A Study to Investigate Biomarker Effects of Pre-Surgical Treatment With DNA Damage Repair (DDR) Agents in Patients With Head and Neck Squamous Cell Carcinoma (HNSCC).

• ClinicalTrials.gov Identifier: NCT03022409
• Recruitment Status: Completed
• First Posted: January 16, 2017
• Last Update Posted: August 10, 2021
• Sponsor: AstraZeneca
• Information provided by (Responsible Party): AstraZeneca

Tracking Information

• First Submitted Date: January 13, 2017
• First Posted Date: January 16, 2017
• Last Update Posted Date: August 10, 2021
• Actual Study Start Date: September 18, 2017
• Actual Primary Completion Date: January 20, 2021 (Final data collection date for primary outcome measure)

Current Primary Outcome Measures (submitted: September 4, 2018)

Conversion of an immunologically based 25-gene signature from a prognostically unfavourable state to a prognostically favourable state. [ Time Frame: From baseline through Day 31 (Follow up) ]

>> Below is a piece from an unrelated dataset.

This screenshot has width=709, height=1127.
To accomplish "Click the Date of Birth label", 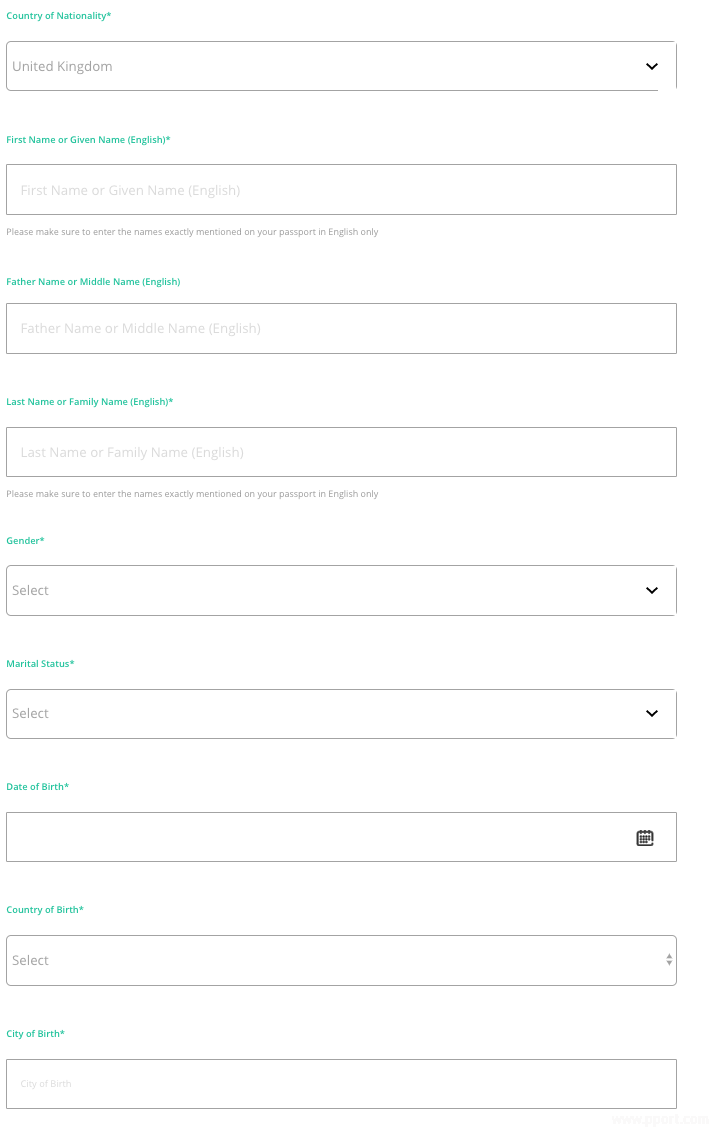I will pyautogui.click(x=38, y=787).
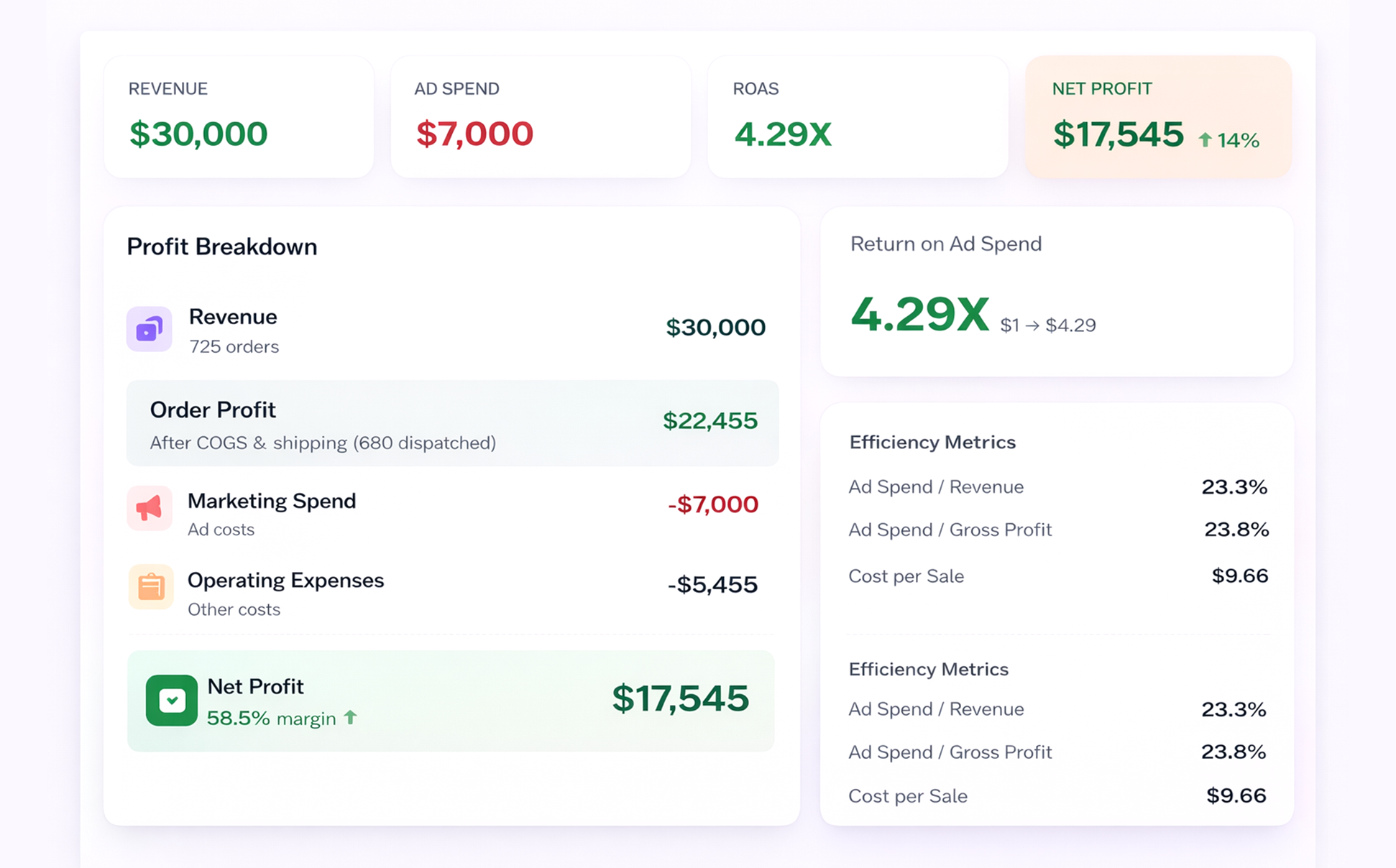The width and height of the screenshot is (1396, 868).
Task: Click the first Cost per Sale $9.66 value
Action: pos(1239,576)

To investigate prognosis-correlated immune activation due to DDR inhibition by monitoring the induction of immunologically relevant genes in tumours of patients treated with study investigational agent(s)

Original Primary Outcome Measures (submitted: January 13, 2017)

Proportion of patients who had modulation of selected TH1/IFNg genes shown by a transition from a TH1-low/IFNg non-related state to a TH1/IFNg stimulated state [ Time Frame: From baseline through Day 31 (Follow up) ]

Assessment of proportion of patients who had modulation of selected TH1/IFNg genes shown by a transition from a TH1-low/IFNg non-related state to a TH1/IFNg stimulated state

Current Secondary Outcome Measures (submitted: September 4, 2018)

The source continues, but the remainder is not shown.